DIRECTIONS:
Write out the records that appear below, verbatim and complete, but without pictures.

EXTRACTED RECORDS:
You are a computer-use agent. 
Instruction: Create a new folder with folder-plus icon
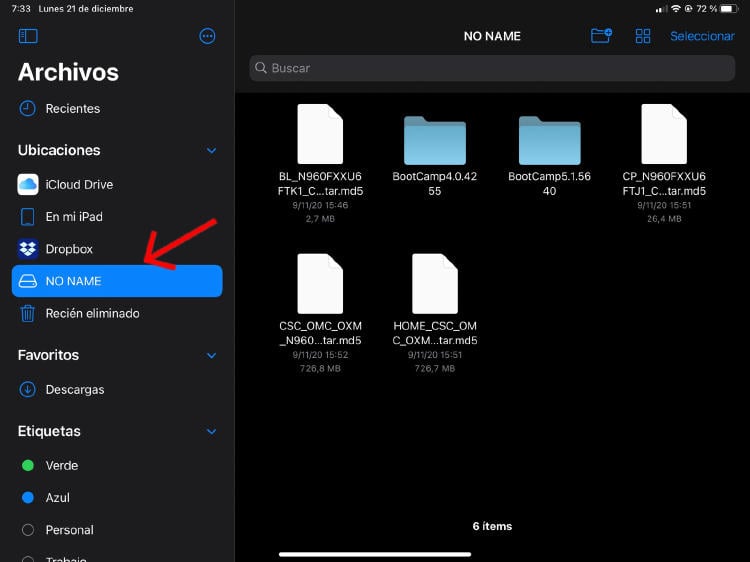click(601, 36)
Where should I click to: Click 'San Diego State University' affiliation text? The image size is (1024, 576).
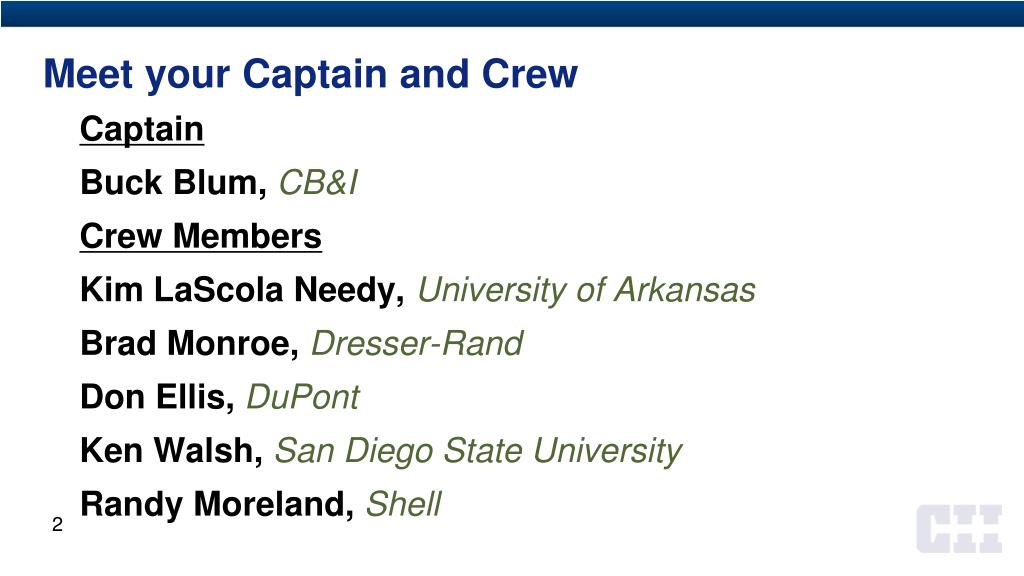(x=478, y=452)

RESPONSE TO THE TASK:
You are a computer-use agent. 
Instruction: Create a new folder with folder-plus icon
click(601, 36)
Where should I click to: Click 'San Diego State University' affiliation text? The image size is (1024, 576).
(x=478, y=452)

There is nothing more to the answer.